Der junge Lehrer Francis Mason macht mit seinen Zweitklässlern einen Ausflug an den Strand. Als die Kinder die Leiche einer Frau entdecken, ist Francis geschockt. Obwohl er nur einen kurzen Blick auf die Tote wirft, meint er seine erste große Liebe Nora in ihr zu erkennen, die er schon lange nicht mehr gesehen hat und die ihm fortan nicht mehr aus dem Kopf geht. Statt den Kindern bei der Bewältigung ihrer Erlebnisse zu helfen, lässt er sich selbst so gehen, dass ihm sein ganzes Leben entgleitet.

Obwohl sich die Handlung in der Gegenwart über mehrere Wochen hinzieht, passiert nicht viel. Das Buch lebt mehr von den Gedanken und Gefühlen des Hauptprotagonisten und Ich-Erzählers Francis Mason. Er verliert sich immer wieder in Erinnerungen an Nora, mit der er schon ewig befreundet ist, die seine Liebe aber über lange Zeit unerwidert ließ. In diesen Erinnerungen spricht Francis Nora direkt an. Dadurch kommt sie auch dem Leser näher. Diese Rückblenden fand ich sehr gewöhnungsbedürftig, denn sie sind wie auch der Rest im Präteritum geschrieben. Zusammen mit der 2. Person Singular ergibt das recht sperrige Verbformen, z.B. „du wartetest“, „du ließest“; so würde kein Mensch, den ich kenne, sprechen. Im englischen Original hört sich das sicher besser an.
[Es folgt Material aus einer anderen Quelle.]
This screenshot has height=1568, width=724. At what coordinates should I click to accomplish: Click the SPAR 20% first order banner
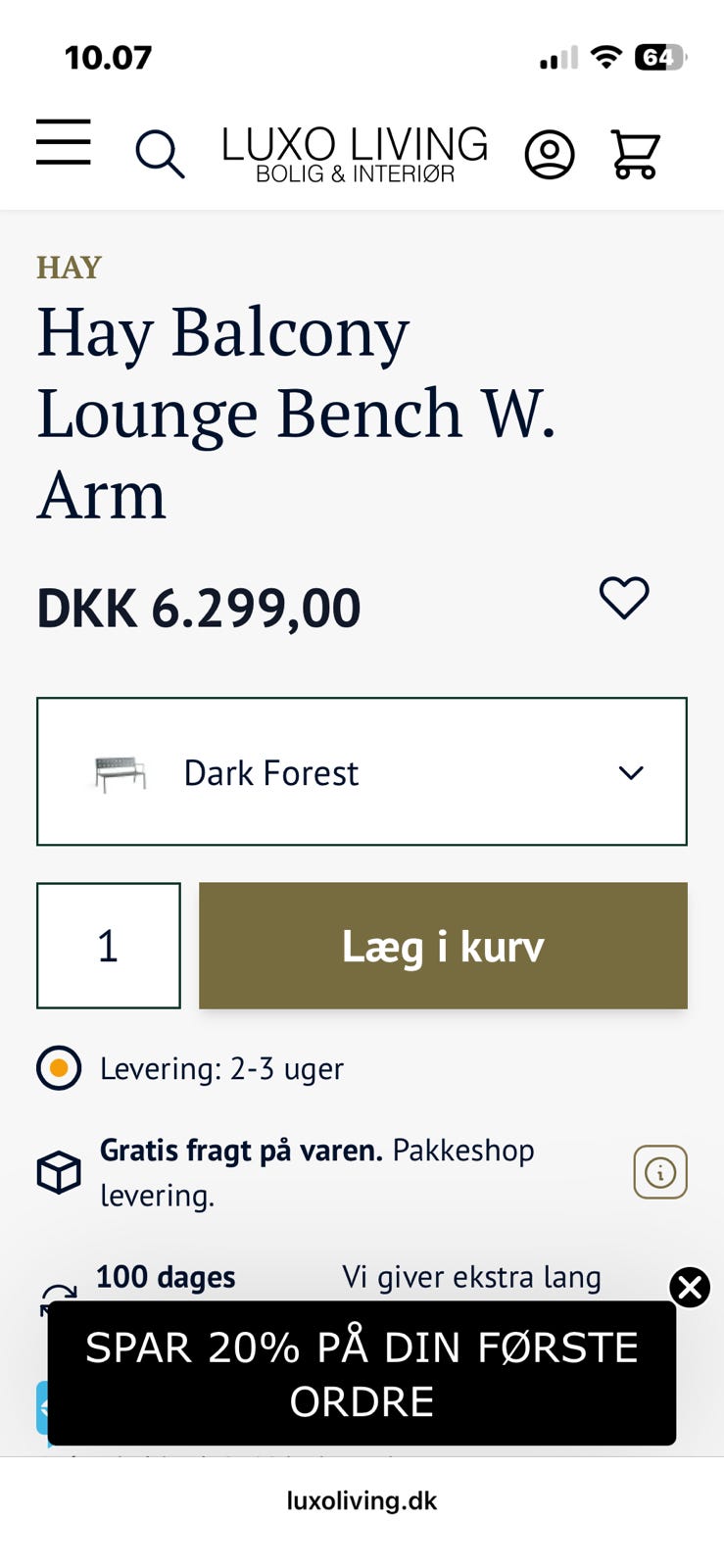(362, 1373)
Ansonsten haben mir diese Kapitel mit den Erinnerungen sehr gut gefallen, weil man in ihnen sehr viel über die Zusammenhänge erfährt. Durch das Hin- und Herspringen zwischen den verschiedenen Erzählzeiten kommt ein bisschen Leben in das Buch, was auch dringend notwendig ist, da die Stimmung durchweg bedrückt und ein bisschen melancholisch ist. Die Sätze sind klar und nüchtern, flüssig zu lesen. Trotzdem kann man dieses Buch nicht einfach mal schnell zur Entspannung lesen. Es bietet viel zu viel Stoff, über den man sich Gedanken machen muss.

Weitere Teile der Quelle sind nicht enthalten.